Lower (f) and (N) produce a rougher surface texture with more peaks and valleys, resulting in a more complex contour plot with higher frequency oscillations (Figure 5a). On the other hand, higher (N) and higher (f) can lead to a more significant material removal rate, resulting in a smoother surface texture and contour plot (Figure 5b). However, a higher (N) and lower (f) can also lead to higher temperatures and thermal deformation, resulting in a rougher surface texture and a more complex contour plot (Figure 5c).

In conclusion, the (f) and (n) are important factors that can affect the texture of the contour plot in surface roughness and topography analysis during the SPIF process. A thorough understanding of the effect of these factors can lead to better control of the SPIF process and improved surface quality.

Figure 6 shows that an increase in the (N) with low (f) can produce a rougher surface and may also result in the tearing of the Litecor^® panel sheet during the stiffening rib forming process in SPIF.

The tool’s rotational speed affects the material removal rate and the amount of heat generated during the forming process. The tool generates more heat at high rotational speeds, which can soften the material and cause tearing or deformation. In addition, low feed rates can lead to prolonged contact time between the tool and the material, which can also increase the heat generated and may lead to material tearing.

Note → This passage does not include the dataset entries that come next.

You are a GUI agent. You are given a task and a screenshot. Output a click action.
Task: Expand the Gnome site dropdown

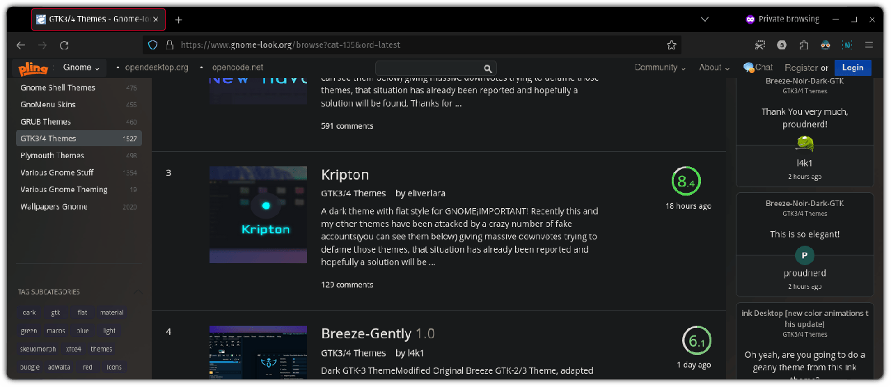coord(81,68)
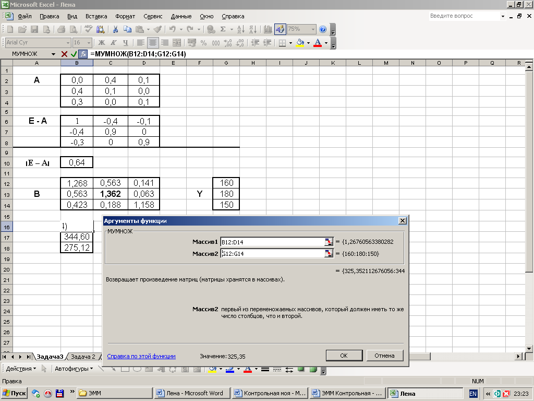
Task: Click the Percent Style icon
Action: (203, 43)
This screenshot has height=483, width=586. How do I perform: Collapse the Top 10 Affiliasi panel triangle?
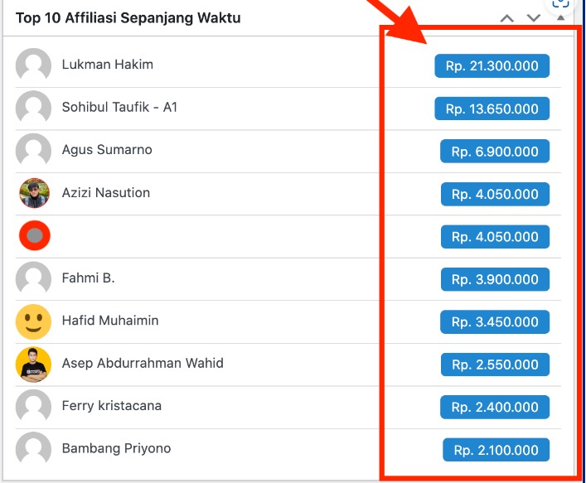[x=560, y=17]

Furthermore, a rougher surface texture can be generated at high rotational speeds with low feed rates due to more prominent ridges and valleys forming. The rough surface texture can be undesirable for some applications and may require additional processing or finishing.

Identifying the optimal combination of feed rate and tool rotational speed is crucial to achieving the desired surface roughness and preventing material tearing during the SPIF process to avoid tearing in sheets.

4. Conclusions

This study conducted a topography analysis to investigate the effect of SPIF parameters on the surface roughness of stiffened ribs formed in Litecor^® panel sheets. Three cases were considered: case A with process parameters set to f = 300 mm/min and N = 300 rpm; case B with parameters set to f = 1500 mm/min and N = 3000 rpm; and case C with parameters set to f = 1500 mm/min and N = 300 rpm.

Based on the experimental research topography analyses, the following conclusions can be drawn:

• The surfaace roughness of the stiffened ribs formed in Litecor^® panel sheets highly depends on the SPIF process parameters, including (f) and (N).
• Case B, which had the highest (f) and (N), resulted in the smoothest surface texture with the lowest maximum height (Sz) value.
• Case A, which had the lowest (f) and (N), resulted in a rougher surface texture with a higher maximum height (Sz) value than case B.
• Case C, which had a low (N) but a high (f), resulted in a surface texture with a high maximum height (Sz) value and a more complex contour plot than cases A and B.
• The contour plots generated from the topography analyses provided a good visual representation of the surface texture and roughness of the stiffened ribs formed in Litecor^® panel sheets, allowing for a more comprehensive analysis of the SPIF process parameters.

This study highlights the importance of optimizing the SPIF process parameters to achieve the desired surface quality and texture of stiffened ribs formed in Litecor^® panel sheets.